In February 2019, the German Federal Ministry for Economic Cooperation and Development ("Development Ministry") introduced a draft law (the "Draft Law") that seeks to mandate human rights due diligence for German companies and their global business partners, including suppliers. Specifically, the Draft Law requires German companies to monitor their own operations as well as those of their global business partners to ensure they meet certain environmental and social standards, including fair working conditions.1 This legislative development is the latest addition to the increasing number of national laws that place obligations on certain companies to report on or conduct efforts to identify and mitigate human rights risks such as human trafficking, child labor, and other forms of forced labor from their global operations. For example, France took a similar legislative step in 2017 by enacting a law that mandated comprehensive human rights due diligence requirements for certain companies.2
Why did the Development Ministry Draft this Law?
The Draft Law appears on the scene against the backdrop of Germany's recent adoption of a National Action Plan ("NAP") to implement the UN Guiding Principles for Businesses and Human Rights.3 The NAP included a provision on voluntary corporate action on effective human rights due diligence.
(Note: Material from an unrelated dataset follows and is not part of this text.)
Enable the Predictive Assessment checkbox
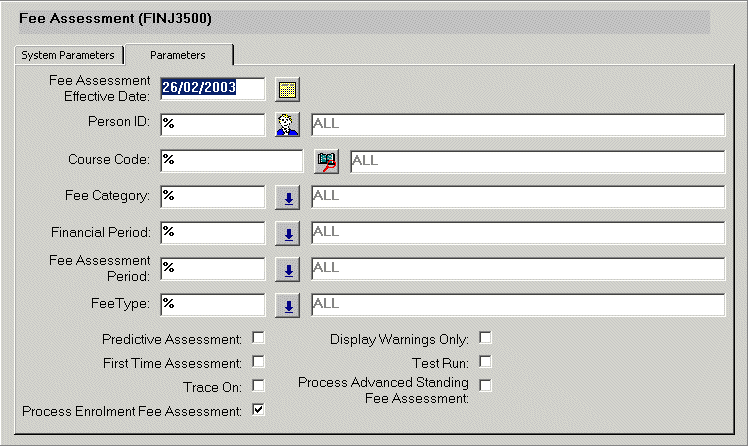 tap(258, 338)
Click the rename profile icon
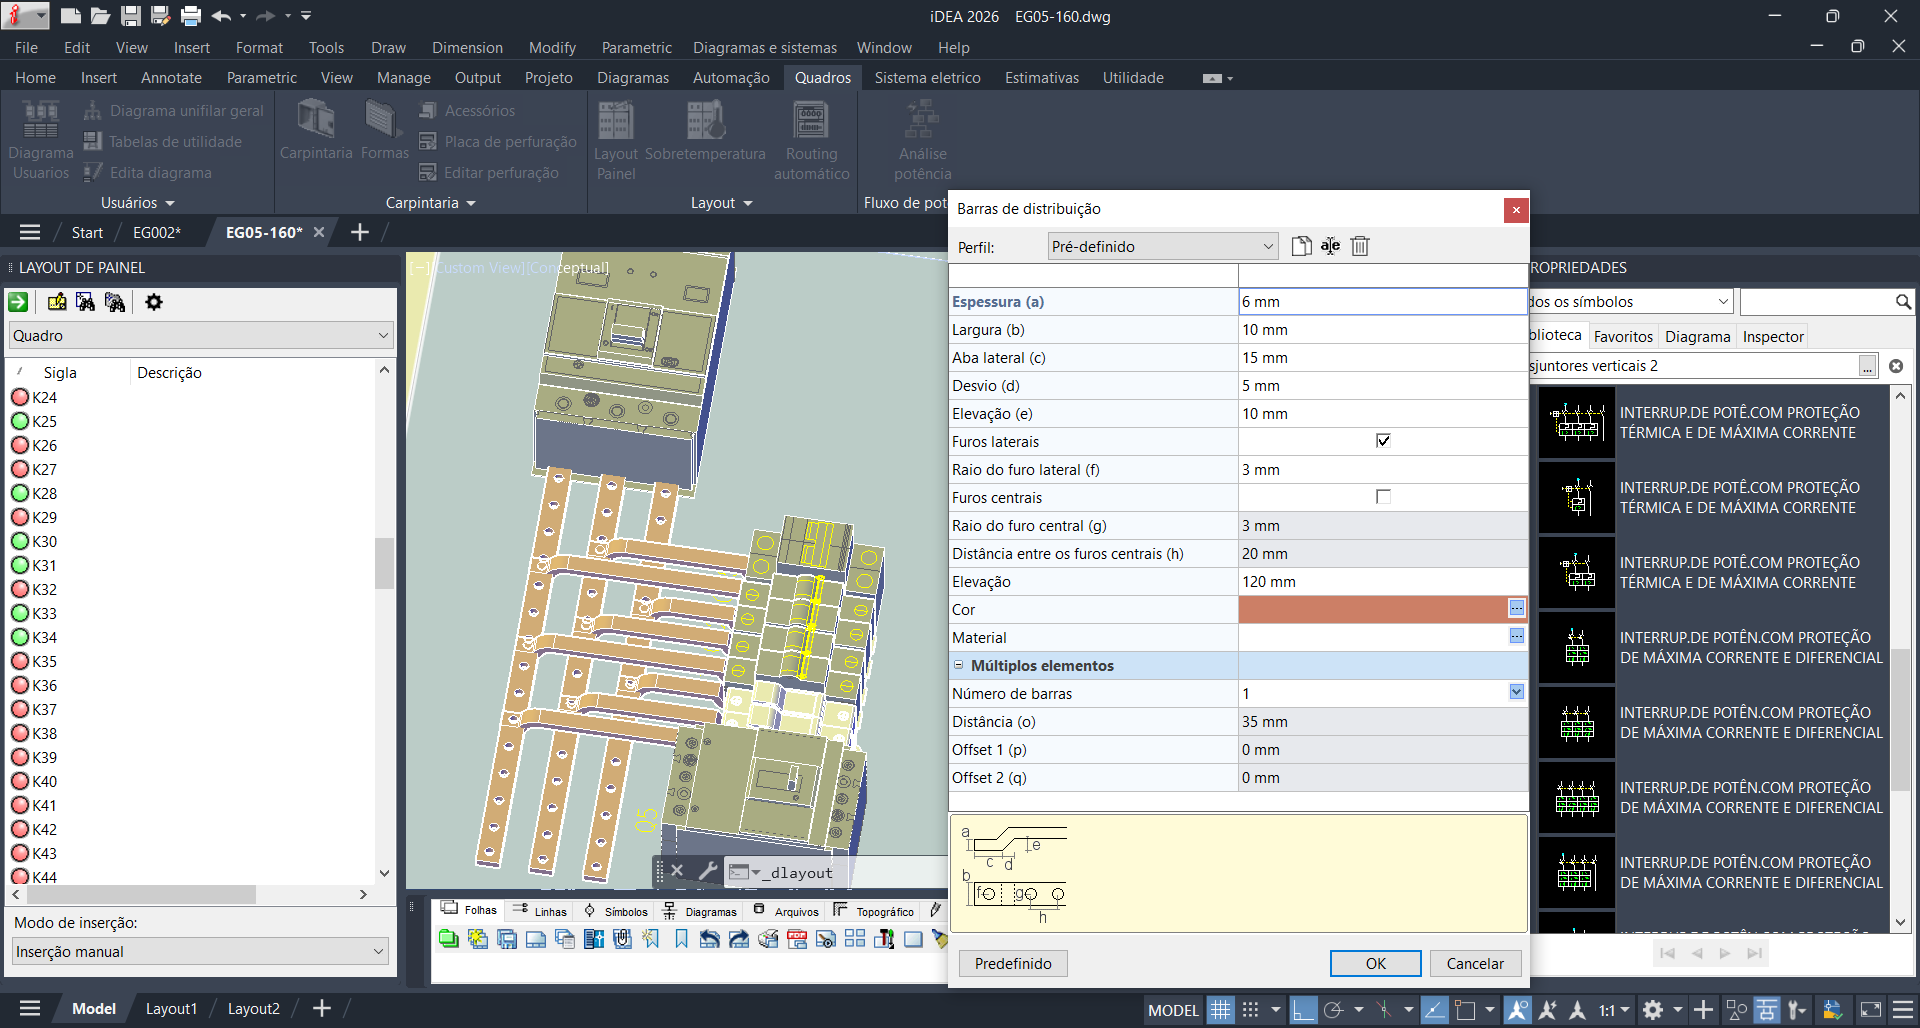 [x=1330, y=246]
Later this year, the German government intends to take stock of how effective this provision has been in spurring voluntary corporate compliance. Indeed, the government has committed itself to legislative measures by 2020 if fewer than 50 percent of German companies with over 500 employees have introduced an effective human rights due diligence process.4 Thus, the Draft Law appears to be an indication of the potential legislative steps the government intends to take in the event of insufficient voluntary corporate compliance.
What Companies are Covered under the Draft Law?
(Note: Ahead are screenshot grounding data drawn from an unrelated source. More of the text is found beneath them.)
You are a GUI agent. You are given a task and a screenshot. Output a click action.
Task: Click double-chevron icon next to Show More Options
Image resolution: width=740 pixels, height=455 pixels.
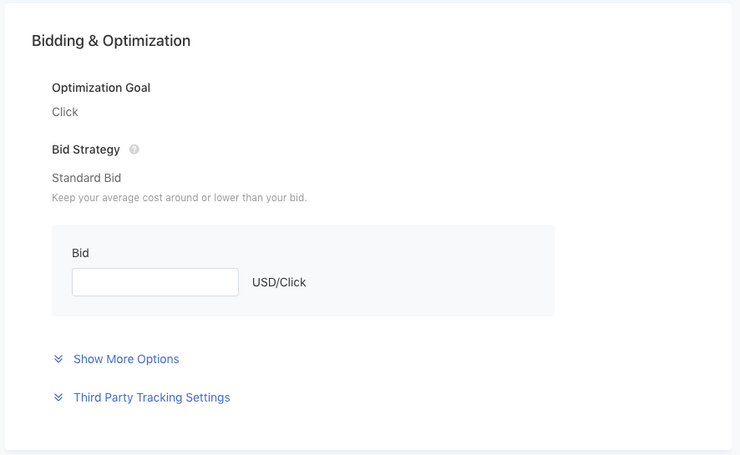pos(59,359)
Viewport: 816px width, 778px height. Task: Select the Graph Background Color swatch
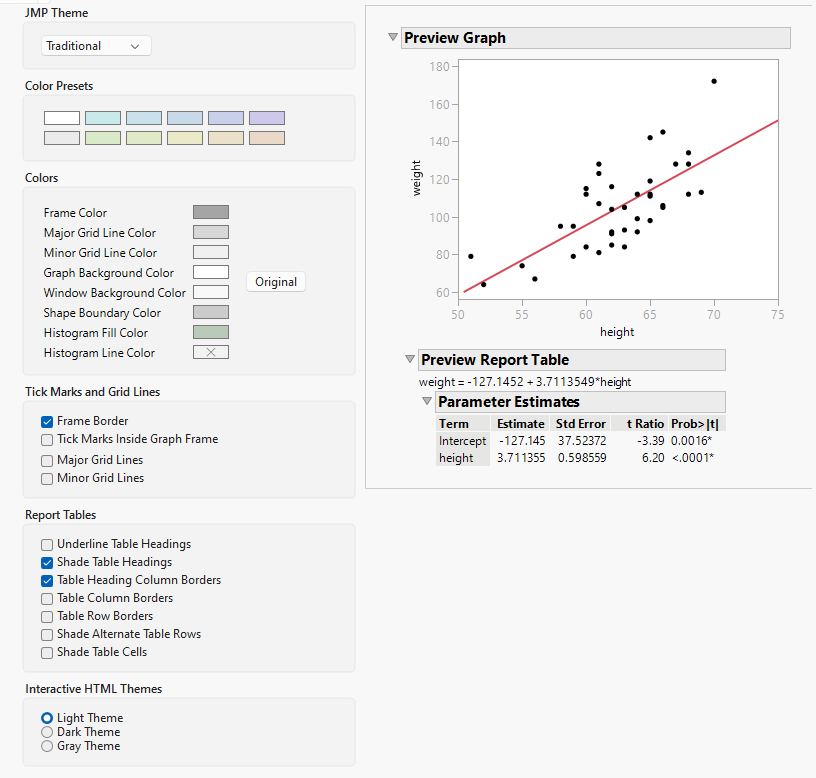[x=210, y=272]
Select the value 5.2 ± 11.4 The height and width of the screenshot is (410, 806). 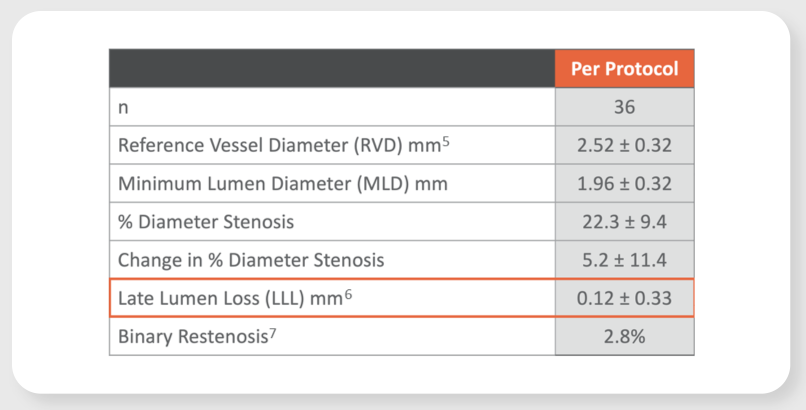pos(624,260)
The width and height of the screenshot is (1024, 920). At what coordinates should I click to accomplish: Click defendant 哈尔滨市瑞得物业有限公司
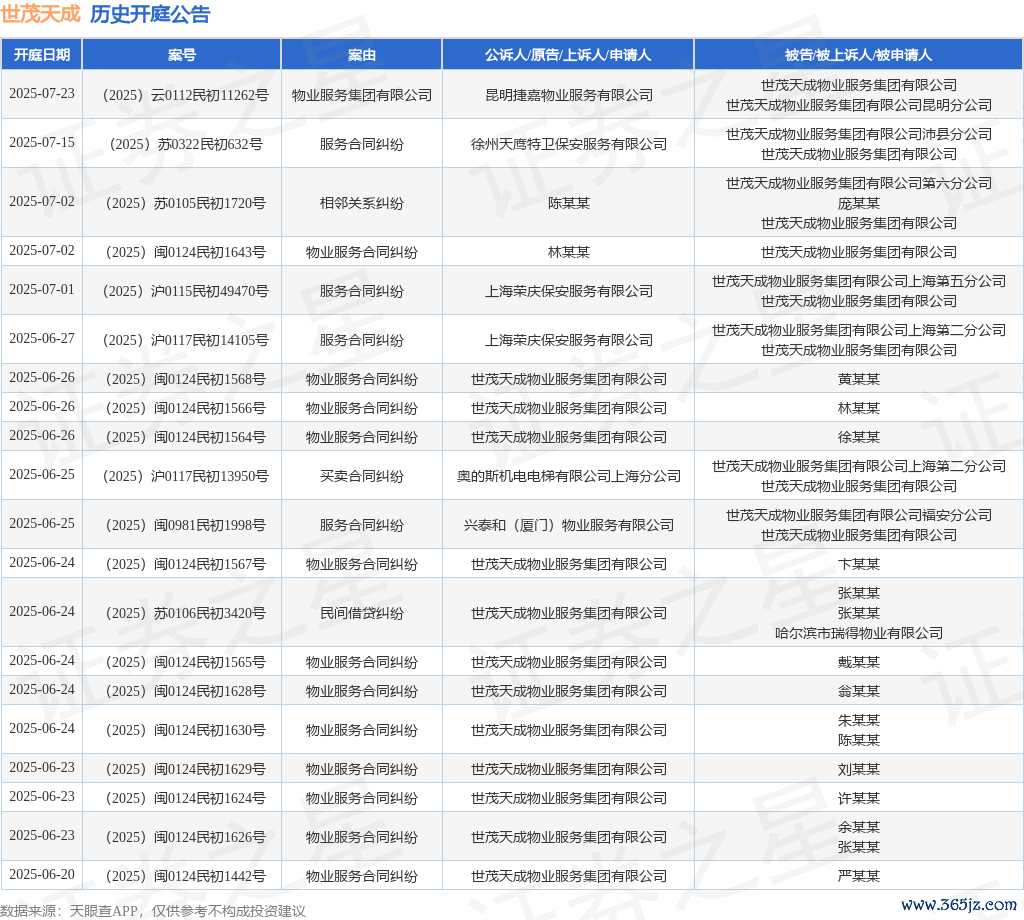[858, 633]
The Draft Law, if enacted in its current form, will apply to companies:
that have their statutory seat, headquarters or main branch in Germany; and have over 250 employees and an annual turnover of more than 40 million euros, or a balance sheet total of more than 20 million euros, or to companies in high-risk sectors - including agriculture, energy, mining, textile, leather and electronics - as well as in areas of armed conflict, weak governance, or weak security arrangements. What do Covered Entities Need to do?
The Draft Law lays out the human...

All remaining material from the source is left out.